Presently, the state’s Medicaid plan is projecting an $85 million budget deficit and Strange believes he has a two-step plan to correct this problem:
- permit the state’s Medicaid Fraud Control Unit or MFCU to pursue more overpayments; and
- give citizens the ability to prosecute False Claims Act qui tam cases on behalf of the government.
Strange noted that the State’s MFCU boasted a 17:1 return on investment over the last five years, recovering more than $86 million with an operating cost of just $5 million. To capitalize on this return, Strange is supporting Alabama Senate Bill 284, which will double the statute of limitations from three years to six so that the MFCU can reach further back in time to hopefully double the amount of recovered money over the next five years.
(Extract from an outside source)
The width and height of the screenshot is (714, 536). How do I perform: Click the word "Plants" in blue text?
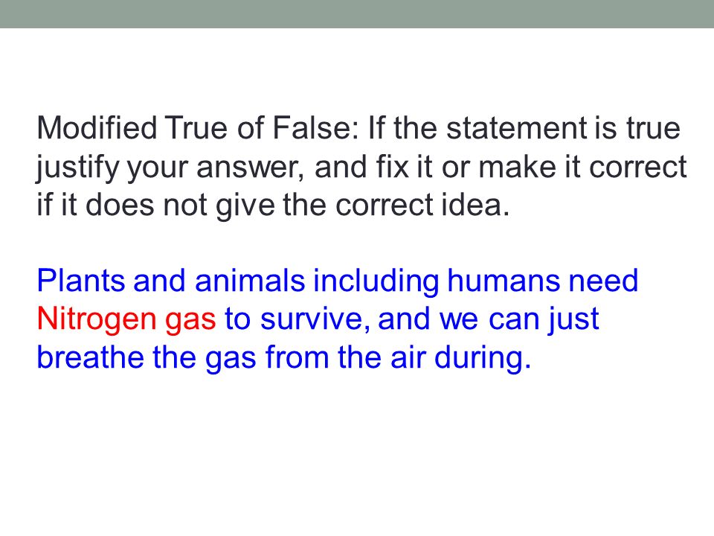coord(80,280)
Most importantly for whistleblowers, Alabama Senate Bill 216 will for the first time in the state’s history establish a civil enforcement tool for private litigants to recover money on behalf of the government. If the bill becomes law, then Alabama will join the 31 other states that have already put False Claims Act statutes in place to protect the public funds.
We’ll certainly be tracking both bills and hope that they receive the bipartisan support that they deserve given that both will go a long way to recover millions of dollars in taxpayer money paid by all the state’s citizens.